TEHLİKE GEÇMİŞ DEĞİL
Özkoç, maden projesini kent adına sürekli gündemde tutmak istediklerini belirterek, “Buralarda yetişen ürünler İstanbul ve Ankara gibi büyük şehirlerin pazarlarına gidiyor. Yani sadece Eskişehir için değil, ülke genelinde önemli bir üretim alanı. Burada bir ekosistem var vebozulacak. Üstelik altın siyanürle ayrıştırılacak. Bu çok ciddi bir tehlike. Alpagut-Atalan’daki ÇED dosyası yenilendi. Sarıcakaya’daki proje iptal edilmişti ama şirketin tekrar başvuracağı söyleniyor. Yani kısacası bu tehlike henüz geçmiş değil” diye konuştu.
KRİTİK BİR SÜREÇ VAR
Eskişehir için hayati bir öneme sahip projenin nihai değerlendirmesinin 9 Nisan günü gerçekleştirileceğini kaydeden Avukat Mert Yedek, “Bu toplantı, projenin Çevresel Etki Değerlendirmesi (ÇED) sürecinde son aşama niteliğinde. Bu nedenle Eskişehir için çok kritik bir süreç yaşanıyor.Bizler de çevresel ve teknik itirazlarımızı sunacağız. Bu projenin ÇED sürecinin sonlandırılması gerektiğini ve Eskişehir için ciddi bir tehdit oluşturduğunu savunacağız” ifadelerini kullandı.
GERİ DÖNÜŞÜ YOK
Ziraat Mühendisleri Odası Başkanı Selma Güder, olayı yerel değil global düşündüklerini ifade ederek, “Verimli bir şekilde tarım yapılabilmesi için 40-45 santim toprak tabakası gerekiyor ve bu da dünyamızda 25 ila 30 milyon yılda oluşuyor. Bu topraklarda insan olduğu için, yaşam olduğu için, üretim olduğu için bu bölge çok önemli.Toprak, teknolojik olarak üretilebilen bir varlık değil.
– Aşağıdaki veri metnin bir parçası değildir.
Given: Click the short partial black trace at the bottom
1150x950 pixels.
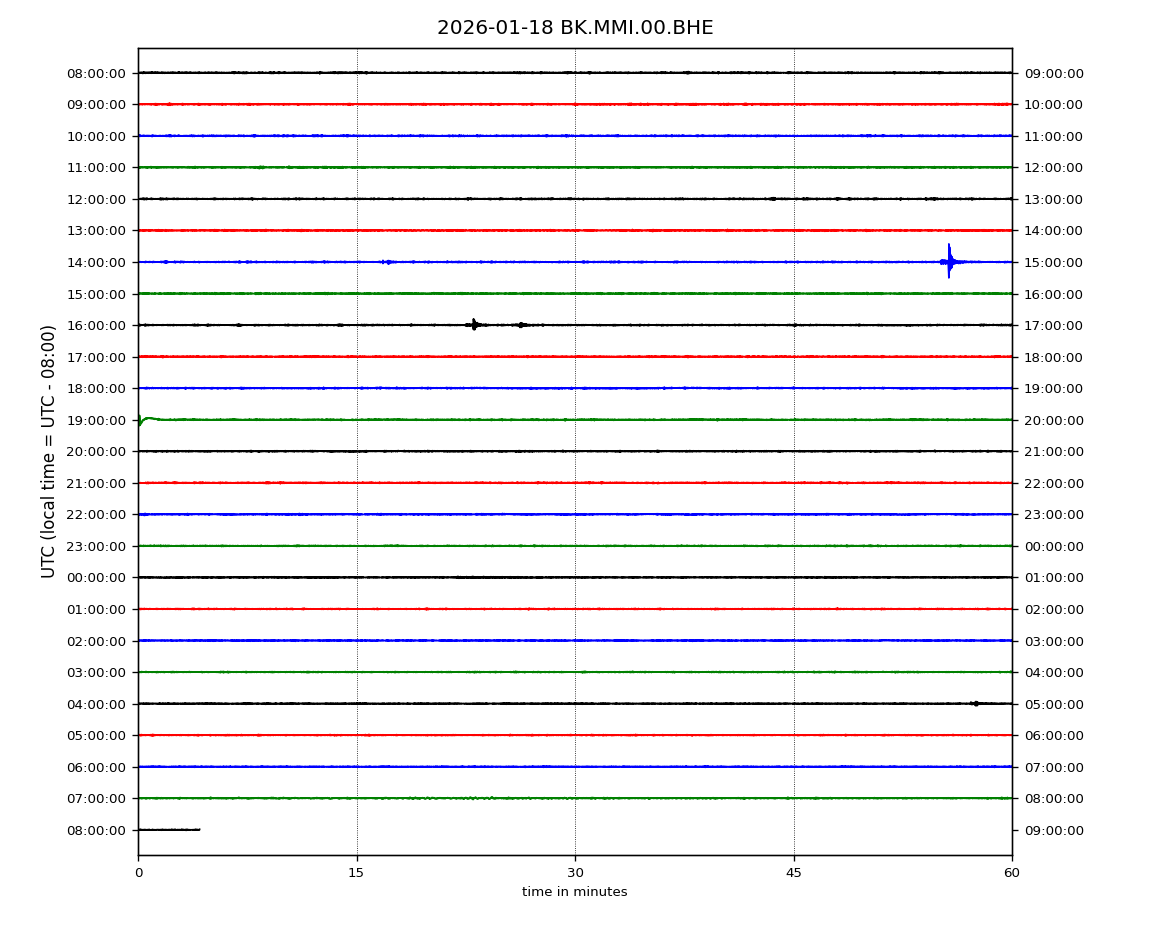Looking at the screenshot, I should 169,829.
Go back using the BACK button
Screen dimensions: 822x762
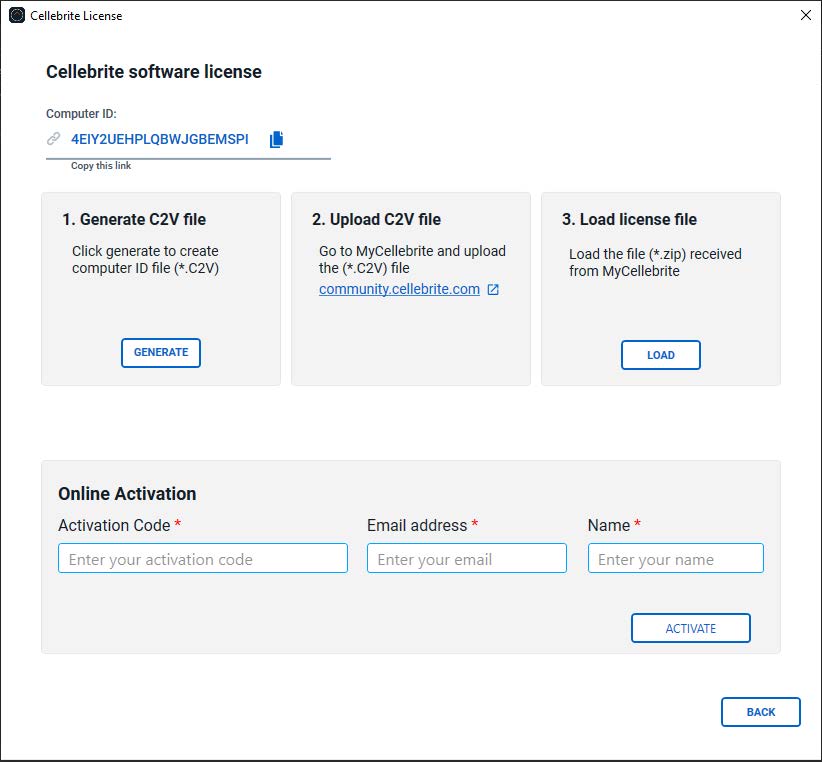click(x=761, y=712)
Geri dönüşü yok.Bizim önceliğimiz yaşam. Önceliğimiz tarım. Önceliğimiz su. Çünkü başka bir Eskişehir yok, başka bir Sakarya Vadisi yok, başka bir dünya yok” diye konuştu.
KENTİN YÜZDE 71’İ RUHSATLI
Eskişehir’de yapılması planlanan maden projelerinin son derece ciddi bir projeler olduğuna dikkat çeken Güder,“Bu bölge, tarımsal anlamda Türkiye’de mikroklima özelliği taşıyan sadece üç yerden biri. Ve burada yılda altı kez ürün alınabiliyor. Mesela roka. Yılda altı defa hasat ediliyor bu topraklarda. Arkadaşlarımın bahsettiği gibi, bu projede söz konusu olan metalik madencilik. Yani dördüncü sınıf madenler: Altın, gümüş, bakır gibi. Eskişehir’in yüzde 71’i şu anda madenlere ruhsatlı. Bu rakam bile başlı başına bir tehlike sinyali” dedi.